Saved data entries
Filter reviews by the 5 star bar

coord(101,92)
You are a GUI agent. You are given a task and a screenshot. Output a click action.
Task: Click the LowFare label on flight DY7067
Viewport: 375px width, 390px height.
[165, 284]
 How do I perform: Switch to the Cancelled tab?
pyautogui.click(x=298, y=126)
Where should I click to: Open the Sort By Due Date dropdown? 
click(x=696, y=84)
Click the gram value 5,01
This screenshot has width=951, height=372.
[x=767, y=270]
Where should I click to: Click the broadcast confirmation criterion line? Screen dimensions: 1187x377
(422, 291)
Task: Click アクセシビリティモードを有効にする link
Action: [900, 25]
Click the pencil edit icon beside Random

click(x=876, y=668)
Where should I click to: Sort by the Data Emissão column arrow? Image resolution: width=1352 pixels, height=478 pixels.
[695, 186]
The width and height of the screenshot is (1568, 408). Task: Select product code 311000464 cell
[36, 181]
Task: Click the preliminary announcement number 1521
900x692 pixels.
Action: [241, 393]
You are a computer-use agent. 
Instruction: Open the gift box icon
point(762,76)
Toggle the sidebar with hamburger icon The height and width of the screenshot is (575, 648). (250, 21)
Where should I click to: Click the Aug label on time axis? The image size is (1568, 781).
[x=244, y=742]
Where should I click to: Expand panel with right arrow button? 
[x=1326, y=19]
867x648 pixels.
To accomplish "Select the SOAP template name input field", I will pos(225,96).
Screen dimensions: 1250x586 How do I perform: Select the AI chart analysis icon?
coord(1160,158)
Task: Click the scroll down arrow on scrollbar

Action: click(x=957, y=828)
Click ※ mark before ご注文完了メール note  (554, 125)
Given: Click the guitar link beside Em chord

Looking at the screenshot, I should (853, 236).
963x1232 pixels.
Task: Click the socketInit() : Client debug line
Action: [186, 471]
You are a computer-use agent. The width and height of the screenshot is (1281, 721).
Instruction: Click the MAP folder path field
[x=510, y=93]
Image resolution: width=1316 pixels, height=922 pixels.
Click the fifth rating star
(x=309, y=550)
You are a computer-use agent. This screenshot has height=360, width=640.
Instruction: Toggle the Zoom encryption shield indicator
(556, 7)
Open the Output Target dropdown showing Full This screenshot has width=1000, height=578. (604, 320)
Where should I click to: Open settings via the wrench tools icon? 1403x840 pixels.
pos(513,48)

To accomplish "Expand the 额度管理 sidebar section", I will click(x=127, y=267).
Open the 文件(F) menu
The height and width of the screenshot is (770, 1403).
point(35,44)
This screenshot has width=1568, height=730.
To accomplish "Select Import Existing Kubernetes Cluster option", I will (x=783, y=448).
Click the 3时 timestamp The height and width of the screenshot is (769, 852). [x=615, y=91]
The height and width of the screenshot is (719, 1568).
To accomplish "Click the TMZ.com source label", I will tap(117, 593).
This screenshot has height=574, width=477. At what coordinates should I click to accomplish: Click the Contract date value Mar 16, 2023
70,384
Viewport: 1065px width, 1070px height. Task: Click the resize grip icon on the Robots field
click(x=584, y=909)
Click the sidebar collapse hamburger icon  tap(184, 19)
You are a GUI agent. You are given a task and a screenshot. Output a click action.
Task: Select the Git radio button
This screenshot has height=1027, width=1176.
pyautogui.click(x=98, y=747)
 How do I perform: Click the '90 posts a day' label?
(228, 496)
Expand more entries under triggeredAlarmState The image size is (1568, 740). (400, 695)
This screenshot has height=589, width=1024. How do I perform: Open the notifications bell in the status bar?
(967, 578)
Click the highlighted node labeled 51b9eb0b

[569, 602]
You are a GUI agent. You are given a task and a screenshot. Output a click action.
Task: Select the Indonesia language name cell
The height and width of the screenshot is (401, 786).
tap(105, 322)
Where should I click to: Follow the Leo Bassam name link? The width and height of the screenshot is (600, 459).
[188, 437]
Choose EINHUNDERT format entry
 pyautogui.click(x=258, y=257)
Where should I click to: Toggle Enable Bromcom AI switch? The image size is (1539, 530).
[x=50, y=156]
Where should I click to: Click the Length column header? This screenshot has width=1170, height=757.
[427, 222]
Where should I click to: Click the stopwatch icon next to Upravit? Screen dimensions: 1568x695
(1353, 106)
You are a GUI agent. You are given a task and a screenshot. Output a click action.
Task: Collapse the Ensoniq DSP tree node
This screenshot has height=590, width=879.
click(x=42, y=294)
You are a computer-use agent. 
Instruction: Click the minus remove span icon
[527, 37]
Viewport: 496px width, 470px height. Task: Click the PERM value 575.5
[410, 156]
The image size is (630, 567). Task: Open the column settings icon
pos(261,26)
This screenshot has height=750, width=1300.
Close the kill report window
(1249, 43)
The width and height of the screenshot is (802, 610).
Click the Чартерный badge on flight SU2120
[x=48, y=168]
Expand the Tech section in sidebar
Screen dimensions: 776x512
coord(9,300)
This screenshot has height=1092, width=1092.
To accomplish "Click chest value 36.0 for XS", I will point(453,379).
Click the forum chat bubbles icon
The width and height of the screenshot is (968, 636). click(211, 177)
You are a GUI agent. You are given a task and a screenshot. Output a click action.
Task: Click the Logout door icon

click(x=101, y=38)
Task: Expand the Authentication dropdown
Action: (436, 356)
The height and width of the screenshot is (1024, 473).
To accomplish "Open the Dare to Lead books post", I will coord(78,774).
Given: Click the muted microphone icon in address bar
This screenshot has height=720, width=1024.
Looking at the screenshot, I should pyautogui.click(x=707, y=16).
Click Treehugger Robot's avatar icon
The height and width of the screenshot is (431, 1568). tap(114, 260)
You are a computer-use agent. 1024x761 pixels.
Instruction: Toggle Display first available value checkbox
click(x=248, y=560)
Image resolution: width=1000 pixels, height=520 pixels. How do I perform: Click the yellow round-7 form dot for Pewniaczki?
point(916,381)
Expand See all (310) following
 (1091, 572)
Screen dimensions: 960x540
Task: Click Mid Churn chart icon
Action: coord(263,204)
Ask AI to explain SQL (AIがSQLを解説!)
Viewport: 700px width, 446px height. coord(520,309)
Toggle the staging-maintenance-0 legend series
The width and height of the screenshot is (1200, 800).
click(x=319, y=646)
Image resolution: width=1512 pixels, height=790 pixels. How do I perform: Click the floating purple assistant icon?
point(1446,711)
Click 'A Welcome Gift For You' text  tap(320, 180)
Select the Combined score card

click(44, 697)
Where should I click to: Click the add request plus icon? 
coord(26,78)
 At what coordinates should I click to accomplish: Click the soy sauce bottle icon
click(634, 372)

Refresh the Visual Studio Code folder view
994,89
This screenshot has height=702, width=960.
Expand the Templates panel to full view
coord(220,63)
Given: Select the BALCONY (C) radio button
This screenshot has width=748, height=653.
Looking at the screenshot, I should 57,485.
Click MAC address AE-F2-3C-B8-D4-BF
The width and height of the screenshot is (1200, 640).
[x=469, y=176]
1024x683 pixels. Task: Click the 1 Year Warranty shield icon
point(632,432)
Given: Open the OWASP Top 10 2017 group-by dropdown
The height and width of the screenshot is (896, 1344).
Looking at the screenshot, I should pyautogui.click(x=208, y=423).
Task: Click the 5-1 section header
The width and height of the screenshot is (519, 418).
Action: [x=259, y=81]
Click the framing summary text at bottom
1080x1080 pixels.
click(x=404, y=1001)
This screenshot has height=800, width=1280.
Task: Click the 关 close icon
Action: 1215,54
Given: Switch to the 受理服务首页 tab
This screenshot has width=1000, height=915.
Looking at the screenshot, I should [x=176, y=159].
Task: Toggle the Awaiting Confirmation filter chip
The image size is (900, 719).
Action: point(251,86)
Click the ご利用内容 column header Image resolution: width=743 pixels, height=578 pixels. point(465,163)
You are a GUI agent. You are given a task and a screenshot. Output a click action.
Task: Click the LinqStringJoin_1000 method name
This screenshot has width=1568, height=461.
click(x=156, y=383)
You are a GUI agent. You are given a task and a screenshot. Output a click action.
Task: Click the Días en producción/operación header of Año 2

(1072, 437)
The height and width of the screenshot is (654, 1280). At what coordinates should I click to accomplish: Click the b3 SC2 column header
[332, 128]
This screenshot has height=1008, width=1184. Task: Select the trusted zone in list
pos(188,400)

What to produce - Among the records, find every line with the word "computer" and copy it.

Response to this exercise -
You are a computer-use agent. 
You are a computer-use agent. The width and height of the screenshot is (1281, 721).
You are a computer-use agent. This screenshot has height=360, width=640.
You are a computer-use agent. 
You are a computer-use agent. 1024x761 pixels.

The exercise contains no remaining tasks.